Obiecałam złozyć świadectwo, więc skladam. Modliłam sie za kolezanke która miała udar, Prosiłam Matkę Boską o uzdrowienie i szybki powrót do pracy kolezanki. Kiedy tylko dowiedziałam sie ze koleażka moja miała udar, od razu siegnełam po rózaniec i zaczełam sie modlic.
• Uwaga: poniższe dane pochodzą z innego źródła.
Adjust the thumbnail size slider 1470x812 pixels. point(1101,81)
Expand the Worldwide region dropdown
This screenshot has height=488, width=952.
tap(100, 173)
Matka Boza wysłuchała mojej modlitwy niewiem może jeszcze ktoś się za nia modlił ,ale wyzdrowiała i po miesiącu wróciła pełna sił do pracy . Udar miała mocny lekarze nie wierzyli ze bedzie sprawna , miała paraliz lewej strony . Wszystko odeszło.To cud , a kolezanka ma sie dobrze . Wszędzie będę opowiadac o miłosierdziu, które mi wyswiadczyłaś . o ile zdołam będę rozszezac nabożęństwo rózanca swietego, wszystkim głosic bedę, jak dobrotliwie obeszłaś się ze mną, aby niegodni tak jak i ja grzesznicy, z zaufaniem do Ciebie się udawali. Niech Bedzie chwała i czesc Jezusowi i Matce Najswiętrzej.
Dziękuje za miłe słowa. Niech Was Bóg błogosławi.
Dobra z Ciebie kolezanka. Wszstkiego dobrego!
Każdy chciałby mieć taką koleżankę jak Ty ! Niech Ci Pan błogosławi.